2019 yılındaki yerel seçimlere yönelik ittifak çalışmaları olup olmayacağı sorularını da yanıtlayan İzmir Büyükşehir Belediye Başkanı, “İttifakı ben değil, Genel Merkez belirler. Aday belirleme gibi yetkim bile yok. Bugüne kadar tabanda vatandaşla, seçmenle ittifak yapıp seçilebilecek oyu alıyorum. Herkese eşit, hakkaniyetli davranarak problemleri çözmeye çalışıyorum. Bu duruş karşısında da her partiden de oy alabilme şansımız var.
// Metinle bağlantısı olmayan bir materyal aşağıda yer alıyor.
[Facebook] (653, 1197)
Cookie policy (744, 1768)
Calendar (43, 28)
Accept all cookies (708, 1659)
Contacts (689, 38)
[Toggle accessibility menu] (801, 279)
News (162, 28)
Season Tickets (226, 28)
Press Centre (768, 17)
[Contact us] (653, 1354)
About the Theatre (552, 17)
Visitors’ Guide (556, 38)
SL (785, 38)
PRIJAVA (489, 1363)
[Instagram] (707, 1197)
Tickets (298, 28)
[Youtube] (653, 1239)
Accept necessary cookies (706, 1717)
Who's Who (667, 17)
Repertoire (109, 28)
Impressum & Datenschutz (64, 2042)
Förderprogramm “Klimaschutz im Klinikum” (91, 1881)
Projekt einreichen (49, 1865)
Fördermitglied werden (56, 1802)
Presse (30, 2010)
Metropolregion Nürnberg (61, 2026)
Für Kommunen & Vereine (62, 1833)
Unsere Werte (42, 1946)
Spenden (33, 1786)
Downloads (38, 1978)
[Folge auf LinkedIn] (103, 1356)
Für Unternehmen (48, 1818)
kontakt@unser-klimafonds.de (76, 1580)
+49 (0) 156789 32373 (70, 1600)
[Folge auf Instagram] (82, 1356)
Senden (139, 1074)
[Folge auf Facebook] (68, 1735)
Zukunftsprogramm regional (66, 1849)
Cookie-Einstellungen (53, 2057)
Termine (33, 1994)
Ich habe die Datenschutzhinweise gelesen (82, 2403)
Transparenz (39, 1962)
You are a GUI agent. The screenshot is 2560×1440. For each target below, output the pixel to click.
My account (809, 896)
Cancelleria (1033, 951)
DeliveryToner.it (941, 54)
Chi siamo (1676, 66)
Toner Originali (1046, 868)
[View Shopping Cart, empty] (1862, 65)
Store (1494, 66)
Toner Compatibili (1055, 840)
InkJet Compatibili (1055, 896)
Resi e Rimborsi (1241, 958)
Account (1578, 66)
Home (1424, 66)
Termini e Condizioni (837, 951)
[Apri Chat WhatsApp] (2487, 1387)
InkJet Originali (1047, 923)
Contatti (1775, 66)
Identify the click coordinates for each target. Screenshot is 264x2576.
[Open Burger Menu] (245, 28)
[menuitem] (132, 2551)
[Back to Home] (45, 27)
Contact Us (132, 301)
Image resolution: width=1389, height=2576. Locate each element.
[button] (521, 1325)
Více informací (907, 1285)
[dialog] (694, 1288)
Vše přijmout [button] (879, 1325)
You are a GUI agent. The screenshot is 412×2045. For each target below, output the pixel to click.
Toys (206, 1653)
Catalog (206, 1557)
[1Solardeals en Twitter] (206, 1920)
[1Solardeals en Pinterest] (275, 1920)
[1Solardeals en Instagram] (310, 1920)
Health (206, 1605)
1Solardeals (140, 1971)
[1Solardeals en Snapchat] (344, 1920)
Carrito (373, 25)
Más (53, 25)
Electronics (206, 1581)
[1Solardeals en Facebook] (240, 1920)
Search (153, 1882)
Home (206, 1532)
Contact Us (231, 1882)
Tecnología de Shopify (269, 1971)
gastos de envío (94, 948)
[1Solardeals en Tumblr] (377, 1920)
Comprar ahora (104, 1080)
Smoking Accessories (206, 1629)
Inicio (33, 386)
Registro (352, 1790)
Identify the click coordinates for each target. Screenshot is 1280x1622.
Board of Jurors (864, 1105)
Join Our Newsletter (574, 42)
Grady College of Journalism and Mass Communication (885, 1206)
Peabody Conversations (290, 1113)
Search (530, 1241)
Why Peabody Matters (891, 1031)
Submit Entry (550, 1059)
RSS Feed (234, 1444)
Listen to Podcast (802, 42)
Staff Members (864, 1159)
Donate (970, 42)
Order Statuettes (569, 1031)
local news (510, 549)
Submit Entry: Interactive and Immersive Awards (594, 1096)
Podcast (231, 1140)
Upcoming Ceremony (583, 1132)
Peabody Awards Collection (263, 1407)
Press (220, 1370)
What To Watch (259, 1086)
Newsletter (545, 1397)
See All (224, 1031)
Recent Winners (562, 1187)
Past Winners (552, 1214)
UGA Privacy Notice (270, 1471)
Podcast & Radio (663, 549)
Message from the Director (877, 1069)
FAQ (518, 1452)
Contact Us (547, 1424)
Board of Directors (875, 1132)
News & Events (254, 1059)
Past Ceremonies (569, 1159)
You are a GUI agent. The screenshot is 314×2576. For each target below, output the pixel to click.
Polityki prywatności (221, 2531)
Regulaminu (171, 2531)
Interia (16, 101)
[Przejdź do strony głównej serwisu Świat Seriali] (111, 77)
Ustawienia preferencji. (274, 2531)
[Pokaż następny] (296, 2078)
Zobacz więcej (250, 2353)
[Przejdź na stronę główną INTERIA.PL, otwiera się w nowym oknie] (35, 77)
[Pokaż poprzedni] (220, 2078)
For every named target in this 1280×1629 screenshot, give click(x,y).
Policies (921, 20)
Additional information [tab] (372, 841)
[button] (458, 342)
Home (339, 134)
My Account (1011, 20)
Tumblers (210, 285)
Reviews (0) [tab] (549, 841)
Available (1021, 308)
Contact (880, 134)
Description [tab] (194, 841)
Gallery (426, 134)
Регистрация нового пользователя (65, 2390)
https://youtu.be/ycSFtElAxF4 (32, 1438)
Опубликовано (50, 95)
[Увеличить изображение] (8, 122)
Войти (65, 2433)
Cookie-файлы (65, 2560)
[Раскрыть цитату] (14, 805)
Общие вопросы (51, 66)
Yine aday olursak halkın arasındaki ittifakı, şahsımızla mutabakatı sağlayabileceğimizi düşünüyoruz. Partiler arasındaki ittifak ise benim belirleyebileceğim bir konu değil" dedi.
"KENDİSİ ÇUKUR AÇIP FOTOĞRAF ÇEKEN BELEDİYE VAR"
İzmir Büyükşehir Belediyesi'nin yaptığı altyapı çalışmaları sırasında bozulan yolların sık sık gündeme getirilmesi konusunu da değerlendiren Başkan Kocaoğlu, kıştan çıktıklarını, birçok ilçede su, kanal alt yapısının yenilendiğini vurgulayarak şöyle devam etti:
“Bunlar hem para hem emek. Bir Çeşme ilçesinin içme suyu alt yapısının yenilenmesi demek, 260 milyon TL demek. Bazı ilçe belediye başkanlarının 'yollar kapanmıyor' dediği işin en küçüğünün bedeli 30 milyon TL. Biz kendi ilçesine yatırım yapıyoruz. Tabii ki altyapı çileli iş. Aç-kapa, toz, toprak.. Kendisi çukur açıp 'İzmir Büyükşehir Belediyesi'nin çukuru' diye fotoğraf çeken belediyeler var. Ben hizmet ederken parti ayrımı yapmıyorum. İzmir Büyükşehir Belediyesi var gücüyle altyapı yatırımı yapıyor. 'Şu gecikti, bu gecikti..' Ben merkezi hükümetinkileri bir sayarsam. İlçe belediyelerinin bu konuda yardımcı olması, bunu siyasi olarak kullanmaması gerekir. İlçe belediyesi k alksın, boy boy haberlerle eleştirsin. Bizim o yatırımı yapmamamız kimi cezalandıracak? Ne derse desin biz göreviniz yapacağız. Bir adap eksikliği var" dedi.
HOKUS POKUSÇU MUYUZ?
"Sel önünden kütük kaparak" siyaset yapmayı doğru bulmadığını söyleyen Başkan Kocaoğlu, konuşmasını şöyle sürdürdü:
“Seçimlere bir sene kaldı. Bizim çalışmalarımızı eleştirenler, ara sokaklardan sorumlu ilçe belediyelerinin rezaletine bakacak. İzmir Büyükşehir Belediyesi alt yapı için yolu açmış, asfaltlayacak. Hiç mi aksama olmuyor? Oluyor. Onun hesabını ben veriyorum. Sen de kendi hesabını ver, onları yap. Biz Taha Aksoy ve Binali Yıldırım ile daha önceki seçim dönemlerinde centilmence bu süreci yürüttük. Şimdi korkunç bir had bilmezlik var. Daha bugünden bunlara girersek. Oysa İzmirli had bilmezlik, kavga istemiyor; 'adam gibi oturup çalış' diyor. Yeşildere'de iletim hattı yeniliyoruz. Çok sık arızalanıyor, su kesiliyordu. Bu yatırımı yapmak zorundaydık. 'Tramvay yap ama trafik kapanmasın, toz da çıkmasın.' Biz hokus pokusçu muyuz? Siz yatırımı tamamladınız ve yolu asfaltladınız. Elektrik İdaresi'nden bir yazı geldi; 'Dünya Bankası'ndan kredi çıktı, yeni projeye başlamamız lazım' diye. Ne yapacak AYKOME? Ayrıca ihale mevzuatımız kurala uyan adama uygun değil, arkadan dolaşan adama uygun. Bu kadar söyleyeyim; anlayan anlar."